:: What is needed ::
Every line of the records that holds the word "Tags" should be copied.

Data records
= = = = =
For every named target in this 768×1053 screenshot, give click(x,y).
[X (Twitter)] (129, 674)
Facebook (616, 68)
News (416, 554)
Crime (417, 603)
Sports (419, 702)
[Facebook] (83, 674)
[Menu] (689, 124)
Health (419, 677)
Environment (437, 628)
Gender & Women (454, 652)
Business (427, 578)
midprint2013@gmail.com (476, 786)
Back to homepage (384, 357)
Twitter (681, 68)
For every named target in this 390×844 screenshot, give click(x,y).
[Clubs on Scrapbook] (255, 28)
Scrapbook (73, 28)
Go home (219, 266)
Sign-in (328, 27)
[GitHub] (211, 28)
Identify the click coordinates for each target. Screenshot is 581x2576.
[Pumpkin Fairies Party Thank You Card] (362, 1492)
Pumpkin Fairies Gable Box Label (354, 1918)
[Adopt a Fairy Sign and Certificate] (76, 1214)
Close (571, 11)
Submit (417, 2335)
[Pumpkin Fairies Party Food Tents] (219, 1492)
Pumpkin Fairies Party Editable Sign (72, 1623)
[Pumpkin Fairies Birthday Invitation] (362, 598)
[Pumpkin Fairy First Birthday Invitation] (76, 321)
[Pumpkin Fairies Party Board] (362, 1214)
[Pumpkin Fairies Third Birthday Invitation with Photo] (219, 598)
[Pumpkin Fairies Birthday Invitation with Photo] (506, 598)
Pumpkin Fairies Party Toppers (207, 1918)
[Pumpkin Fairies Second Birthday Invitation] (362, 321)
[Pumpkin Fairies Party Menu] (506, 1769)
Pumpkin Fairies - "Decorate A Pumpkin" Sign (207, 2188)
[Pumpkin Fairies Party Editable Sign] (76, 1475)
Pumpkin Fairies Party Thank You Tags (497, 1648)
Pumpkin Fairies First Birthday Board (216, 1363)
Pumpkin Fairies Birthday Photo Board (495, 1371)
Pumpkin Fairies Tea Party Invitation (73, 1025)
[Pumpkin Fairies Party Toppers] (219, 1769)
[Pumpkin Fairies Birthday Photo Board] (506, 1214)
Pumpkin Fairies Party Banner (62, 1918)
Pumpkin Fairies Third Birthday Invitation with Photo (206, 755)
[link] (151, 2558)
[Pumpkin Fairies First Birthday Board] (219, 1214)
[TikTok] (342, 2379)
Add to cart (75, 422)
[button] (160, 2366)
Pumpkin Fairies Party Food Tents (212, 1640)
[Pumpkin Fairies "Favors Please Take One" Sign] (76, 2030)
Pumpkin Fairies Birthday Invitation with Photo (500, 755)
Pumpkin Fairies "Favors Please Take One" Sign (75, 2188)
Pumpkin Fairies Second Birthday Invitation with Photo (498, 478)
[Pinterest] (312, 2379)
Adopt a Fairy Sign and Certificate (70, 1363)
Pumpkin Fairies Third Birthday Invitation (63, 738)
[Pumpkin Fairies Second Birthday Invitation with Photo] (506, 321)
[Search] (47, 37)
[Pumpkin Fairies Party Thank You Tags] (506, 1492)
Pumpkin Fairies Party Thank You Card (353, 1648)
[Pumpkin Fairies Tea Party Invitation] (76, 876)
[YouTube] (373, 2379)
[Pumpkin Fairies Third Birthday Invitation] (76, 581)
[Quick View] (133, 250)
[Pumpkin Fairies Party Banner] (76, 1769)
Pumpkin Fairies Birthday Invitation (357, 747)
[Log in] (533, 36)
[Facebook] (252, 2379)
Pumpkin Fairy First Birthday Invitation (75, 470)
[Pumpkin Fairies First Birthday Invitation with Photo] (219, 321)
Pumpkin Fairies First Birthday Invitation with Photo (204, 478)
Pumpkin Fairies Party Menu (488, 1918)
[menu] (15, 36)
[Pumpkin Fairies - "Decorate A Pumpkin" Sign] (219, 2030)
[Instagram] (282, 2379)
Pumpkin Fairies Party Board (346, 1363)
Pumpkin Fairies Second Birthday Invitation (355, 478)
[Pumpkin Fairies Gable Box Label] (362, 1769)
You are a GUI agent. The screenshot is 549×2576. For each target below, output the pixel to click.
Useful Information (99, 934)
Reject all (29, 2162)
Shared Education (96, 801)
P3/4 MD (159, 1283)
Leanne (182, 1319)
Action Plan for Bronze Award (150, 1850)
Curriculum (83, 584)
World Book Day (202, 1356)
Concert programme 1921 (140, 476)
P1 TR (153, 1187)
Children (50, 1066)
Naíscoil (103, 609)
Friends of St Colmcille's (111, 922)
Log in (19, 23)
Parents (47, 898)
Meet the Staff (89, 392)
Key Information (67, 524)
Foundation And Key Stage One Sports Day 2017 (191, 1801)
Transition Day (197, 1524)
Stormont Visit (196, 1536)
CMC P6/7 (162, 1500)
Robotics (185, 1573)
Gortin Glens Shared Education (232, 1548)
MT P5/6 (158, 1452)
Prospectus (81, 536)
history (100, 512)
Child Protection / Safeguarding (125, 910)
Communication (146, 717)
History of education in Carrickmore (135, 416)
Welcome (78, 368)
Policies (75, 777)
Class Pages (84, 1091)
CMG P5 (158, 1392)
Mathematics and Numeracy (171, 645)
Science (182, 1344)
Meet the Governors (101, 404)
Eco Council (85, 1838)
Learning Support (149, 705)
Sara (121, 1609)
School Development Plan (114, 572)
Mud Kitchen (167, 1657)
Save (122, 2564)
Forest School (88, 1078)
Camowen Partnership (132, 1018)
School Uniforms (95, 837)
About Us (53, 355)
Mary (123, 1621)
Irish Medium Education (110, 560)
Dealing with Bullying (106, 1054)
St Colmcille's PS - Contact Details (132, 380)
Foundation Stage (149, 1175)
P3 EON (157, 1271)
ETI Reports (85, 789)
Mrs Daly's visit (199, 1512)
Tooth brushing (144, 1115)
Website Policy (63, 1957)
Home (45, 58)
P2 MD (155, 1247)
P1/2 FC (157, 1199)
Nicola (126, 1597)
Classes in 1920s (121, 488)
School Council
= = = = =
:: Finished exercise ::
Pumpkin Fairies Party Thank You Tags (497, 1648)
[Pumpkin Fairies Party Thank You Tags] (506, 1492)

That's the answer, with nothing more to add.